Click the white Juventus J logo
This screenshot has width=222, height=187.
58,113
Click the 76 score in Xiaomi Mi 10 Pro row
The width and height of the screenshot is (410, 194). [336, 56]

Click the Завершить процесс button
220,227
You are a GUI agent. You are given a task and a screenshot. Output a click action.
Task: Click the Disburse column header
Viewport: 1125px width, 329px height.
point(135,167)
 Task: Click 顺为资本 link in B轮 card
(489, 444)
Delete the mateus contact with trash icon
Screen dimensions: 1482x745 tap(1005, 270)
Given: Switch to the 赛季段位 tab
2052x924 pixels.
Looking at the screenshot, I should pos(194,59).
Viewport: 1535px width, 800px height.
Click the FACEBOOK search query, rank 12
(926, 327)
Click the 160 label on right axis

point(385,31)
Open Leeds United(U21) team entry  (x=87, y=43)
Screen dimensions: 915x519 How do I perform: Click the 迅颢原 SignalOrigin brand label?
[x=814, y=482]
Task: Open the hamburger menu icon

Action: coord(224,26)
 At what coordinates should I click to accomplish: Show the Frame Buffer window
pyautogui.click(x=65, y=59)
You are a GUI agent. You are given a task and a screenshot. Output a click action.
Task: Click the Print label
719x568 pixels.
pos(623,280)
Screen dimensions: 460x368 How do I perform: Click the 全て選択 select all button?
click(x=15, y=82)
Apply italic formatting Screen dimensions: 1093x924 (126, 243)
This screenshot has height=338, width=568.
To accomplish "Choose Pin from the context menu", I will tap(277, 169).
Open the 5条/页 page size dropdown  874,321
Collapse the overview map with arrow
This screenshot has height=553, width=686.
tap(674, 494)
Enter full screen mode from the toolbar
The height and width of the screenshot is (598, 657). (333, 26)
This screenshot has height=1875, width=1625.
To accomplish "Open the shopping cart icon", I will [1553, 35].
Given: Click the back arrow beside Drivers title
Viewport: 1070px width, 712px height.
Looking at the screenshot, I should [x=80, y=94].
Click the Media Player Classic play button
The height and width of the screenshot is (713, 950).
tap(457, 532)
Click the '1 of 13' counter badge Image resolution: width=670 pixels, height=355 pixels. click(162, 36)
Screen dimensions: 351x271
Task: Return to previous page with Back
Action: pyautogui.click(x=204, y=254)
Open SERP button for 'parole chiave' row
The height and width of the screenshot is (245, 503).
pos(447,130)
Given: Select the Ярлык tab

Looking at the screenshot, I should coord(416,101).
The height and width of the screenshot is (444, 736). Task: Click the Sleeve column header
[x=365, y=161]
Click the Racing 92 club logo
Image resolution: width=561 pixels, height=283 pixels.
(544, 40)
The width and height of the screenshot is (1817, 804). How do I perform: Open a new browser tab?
■ ■ ■ ■
Aim of the task: Please return all of the data above, line for line, with no changes.

Solution for this problem:
Click the white Juventus J logo
This screenshot has width=222, height=187.
58,113
Click the 76 score in Xiaomi Mi 10 Pro row
The width and height of the screenshot is (410, 194). [336, 56]

Click the Завершить процесс button
220,227
You are a GUI agent. You are given a task and a screenshot. Output a click action.
Task: Click the Disburse column header
Viewport: 1125px width, 329px height.
point(135,167)
 Task: Click 顺为资本 link in B轮 card
(489, 444)
Delete the mateus contact with trash icon
Screen dimensions: 1482x745 tap(1005, 270)
Given: Switch to the 赛季段位 tab
2052x924 pixels.
Looking at the screenshot, I should pos(194,59).
Viewport: 1535px width, 800px height.
Click the FACEBOOK search query, rank 12
(926, 327)
Click the 160 label on right axis

point(385,31)
Open Leeds United(U21) team entry  (x=87, y=43)
Screen dimensions: 915x519 How do I perform: Click the 迅颢原 SignalOrigin brand label?
[x=814, y=482]
Task: Open the hamburger menu icon

Action: coord(224,26)
 At what coordinates should I click to accomplish: Show the Frame Buffer window
pyautogui.click(x=65, y=59)
You are a GUI agent. You are given a task and a screenshot. Output a click action.
Task: Click the Print label
719x568 pixels.
pos(623,280)
Screen dimensions: 460x368 How do I perform: Click the 全て選択 select all button?
click(x=15, y=82)
Apply italic formatting Screen dimensions: 1093x924 (126, 243)
This screenshot has height=338, width=568.
To accomplish "Choose Pin from the context menu", I will tap(277, 169).
Open the 5条/页 page size dropdown  874,321
Collapse the overview map with arrow
This screenshot has height=553, width=686.
tap(674, 494)
Enter full screen mode from the toolbar
The height and width of the screenshot is (598, 657). (333, 26)
This screenshot has height=1875, width=1625.
To accomplish "Open the shopping cart icon", I will [1553, 35].
Given: Click the back arrow beside Drivers title
Viewport: 1070px width, 712px height.
Looking at the screenshot, I should [x=80, y=94].
Click the Media Player Classic play button
The height and width of the screenshot is (713, 950).
tap(457, 532)
Click the '1 of 13' counter badge Image resolution: width=670 pixels, height=355 pixels. click(162, 36)
Screen dimensions: 351x271
Task: Return to previous page with Back
Action: pyautogui.click(x=204, y=254)
Open SERP button for 'parole chiave' row
The height and width of the screenshot is (245, 503).
pos(447,130)
Given: Select the Ярлык tab

Looking at the screenshot, I should coord(416,101).
The height and width of the screenshot is (444, 736). Task: Click the Sleeve column header
[x=365, y=161]
Click the Racing 92 club logo
Image resolution: width=561 pixels, height=283 pixels.
(544, 40)
The width and height of the screenshot is (1817, 804). How do I perform: Open a new browser tab?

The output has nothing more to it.